United States v. East Harbor Trading Corporation

190 F. Supp. 245, 1960 U.S. Dist. LEXIS 4178
CourtDistrict Court, S.D. New York
DecidedDecember 29, 1960
StatusPublished
Cited by12 cases

This text of 190 F. Supp. 245 (United States v. East Harbor Trading Corporation) is published on Counsel Stack Legal Research, covering District Court, S.D. New York primary law. Counsel Stack provides free access to over 12 million legal documents including statutes, case law, regulations, and constitutions.

Bluebook
United States v. East Harbor Trading Corporation, 190 F. Supp. 245, 1960 U.S. Dist. LEXIS 4178 (S.D.N.Y. 1960).

Opinion

IRVING R. KAUFMAN, District Judge.

The government brought this action to recover monies allegedly due under a charter agreement between the Maritime Commission and the defendant East Harbor Trading Corporation, 1 and under the statutes applicable to this agreement. Defendant has moved to dismiss the complaint for failure to state a claim upon which relief may be granted, 2 and for want of jurisdiction, while the plaintiff has moved for summary judgment.

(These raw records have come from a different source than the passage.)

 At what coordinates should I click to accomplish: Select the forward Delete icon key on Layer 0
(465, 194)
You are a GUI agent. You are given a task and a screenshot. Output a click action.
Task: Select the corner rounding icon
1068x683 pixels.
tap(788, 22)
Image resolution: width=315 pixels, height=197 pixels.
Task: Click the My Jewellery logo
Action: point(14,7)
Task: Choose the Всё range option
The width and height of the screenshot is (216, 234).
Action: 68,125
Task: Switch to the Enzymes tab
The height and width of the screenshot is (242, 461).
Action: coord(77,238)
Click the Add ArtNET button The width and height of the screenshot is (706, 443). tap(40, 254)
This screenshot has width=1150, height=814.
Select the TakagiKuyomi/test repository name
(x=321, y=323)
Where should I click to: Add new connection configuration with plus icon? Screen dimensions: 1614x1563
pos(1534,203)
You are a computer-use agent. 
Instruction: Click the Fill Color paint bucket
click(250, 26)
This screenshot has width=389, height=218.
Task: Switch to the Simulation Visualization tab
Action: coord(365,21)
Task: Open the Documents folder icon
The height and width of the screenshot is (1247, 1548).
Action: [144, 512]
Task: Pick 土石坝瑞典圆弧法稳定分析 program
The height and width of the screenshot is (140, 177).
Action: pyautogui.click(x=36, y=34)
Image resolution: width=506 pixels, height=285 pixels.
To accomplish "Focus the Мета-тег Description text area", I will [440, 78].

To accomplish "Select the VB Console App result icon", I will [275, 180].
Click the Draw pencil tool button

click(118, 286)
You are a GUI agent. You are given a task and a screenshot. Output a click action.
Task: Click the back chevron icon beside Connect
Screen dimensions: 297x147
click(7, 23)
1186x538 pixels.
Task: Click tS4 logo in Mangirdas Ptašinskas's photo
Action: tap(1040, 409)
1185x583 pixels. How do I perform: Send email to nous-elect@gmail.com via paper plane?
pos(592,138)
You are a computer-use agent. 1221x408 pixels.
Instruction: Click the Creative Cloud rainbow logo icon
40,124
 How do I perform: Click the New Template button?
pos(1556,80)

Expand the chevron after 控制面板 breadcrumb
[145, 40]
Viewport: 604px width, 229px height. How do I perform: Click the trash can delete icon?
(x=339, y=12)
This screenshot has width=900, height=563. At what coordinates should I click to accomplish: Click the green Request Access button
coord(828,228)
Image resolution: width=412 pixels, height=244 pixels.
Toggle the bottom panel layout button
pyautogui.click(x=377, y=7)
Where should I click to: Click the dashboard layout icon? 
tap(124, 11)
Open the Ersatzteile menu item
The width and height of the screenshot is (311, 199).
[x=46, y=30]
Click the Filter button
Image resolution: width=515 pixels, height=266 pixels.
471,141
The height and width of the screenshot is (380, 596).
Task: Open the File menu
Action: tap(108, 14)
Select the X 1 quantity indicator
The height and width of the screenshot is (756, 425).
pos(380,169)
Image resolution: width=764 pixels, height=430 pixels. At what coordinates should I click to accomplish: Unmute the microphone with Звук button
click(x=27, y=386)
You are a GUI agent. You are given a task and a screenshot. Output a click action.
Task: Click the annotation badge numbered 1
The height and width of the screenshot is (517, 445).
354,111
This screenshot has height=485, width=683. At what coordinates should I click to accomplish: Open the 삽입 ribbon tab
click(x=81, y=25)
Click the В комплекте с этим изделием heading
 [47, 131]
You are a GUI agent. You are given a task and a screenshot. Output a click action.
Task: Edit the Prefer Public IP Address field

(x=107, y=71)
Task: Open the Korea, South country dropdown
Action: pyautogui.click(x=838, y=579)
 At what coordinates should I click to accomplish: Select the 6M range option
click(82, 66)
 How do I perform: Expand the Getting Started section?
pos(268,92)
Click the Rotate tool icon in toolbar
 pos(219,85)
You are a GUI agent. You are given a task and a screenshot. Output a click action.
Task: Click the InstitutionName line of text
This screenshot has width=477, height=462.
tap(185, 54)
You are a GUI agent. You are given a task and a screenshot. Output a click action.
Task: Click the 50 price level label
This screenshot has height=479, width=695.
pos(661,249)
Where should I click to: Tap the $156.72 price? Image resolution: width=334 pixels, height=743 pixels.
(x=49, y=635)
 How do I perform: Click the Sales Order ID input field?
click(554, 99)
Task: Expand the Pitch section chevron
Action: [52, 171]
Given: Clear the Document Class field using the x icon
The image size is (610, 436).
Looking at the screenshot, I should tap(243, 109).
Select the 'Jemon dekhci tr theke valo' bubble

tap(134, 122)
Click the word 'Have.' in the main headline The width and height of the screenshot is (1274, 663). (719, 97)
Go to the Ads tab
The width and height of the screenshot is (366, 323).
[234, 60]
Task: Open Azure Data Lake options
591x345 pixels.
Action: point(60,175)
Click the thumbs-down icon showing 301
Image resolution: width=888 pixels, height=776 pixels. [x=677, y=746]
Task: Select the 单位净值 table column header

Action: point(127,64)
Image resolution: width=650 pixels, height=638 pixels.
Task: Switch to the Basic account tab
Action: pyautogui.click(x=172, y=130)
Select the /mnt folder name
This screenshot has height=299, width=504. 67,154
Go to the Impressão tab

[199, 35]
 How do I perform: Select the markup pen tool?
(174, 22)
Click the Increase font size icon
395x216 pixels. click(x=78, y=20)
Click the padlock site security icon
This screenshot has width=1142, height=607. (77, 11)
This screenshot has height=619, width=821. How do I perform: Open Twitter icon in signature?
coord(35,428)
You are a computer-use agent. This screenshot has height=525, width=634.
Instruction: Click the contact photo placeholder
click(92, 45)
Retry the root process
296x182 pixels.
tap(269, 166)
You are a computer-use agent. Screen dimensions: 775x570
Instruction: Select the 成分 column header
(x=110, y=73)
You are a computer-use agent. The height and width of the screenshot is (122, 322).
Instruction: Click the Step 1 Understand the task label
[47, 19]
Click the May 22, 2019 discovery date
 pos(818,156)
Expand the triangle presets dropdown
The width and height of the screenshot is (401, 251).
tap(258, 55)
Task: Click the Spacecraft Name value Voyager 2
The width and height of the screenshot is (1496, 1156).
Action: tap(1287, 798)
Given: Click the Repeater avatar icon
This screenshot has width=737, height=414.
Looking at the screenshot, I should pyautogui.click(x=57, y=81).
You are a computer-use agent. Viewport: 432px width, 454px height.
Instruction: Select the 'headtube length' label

The charter in question was entered into on or about February 26, 1951. It contained two provisions governing the rate of charter hire to be paid by East Harbor to the Maritime Commission. The first provided for so-called “Basic Charter Hire”, which was set at 15% per annum of the sales price of the vessel chartered. The second provided for what was referred to in the charter as “Additional Charter Hire.” This clause was geared to the profits which the defendant realized from the operation of the chartered vessel, and provided:

“If at the end of the calendar year * * * the cumulative net voyage profit (after the payment of the basic charter hire hereinabove-specified and payment of the Charterer’s fair and reasonable overhead expenses applicable to operation of the Vessels) shall exceed 10 per centum per annum on the Charterer’s capital necessarily employed in the business of the Vessels * * * the Charterer shall pay over to the Owner * * * as additional charter hire * * * an amount equal to the percentage of such cumulative net voyage profit in excess of 10 per centum per an-num on such capital computed in accordance with the following table * * *.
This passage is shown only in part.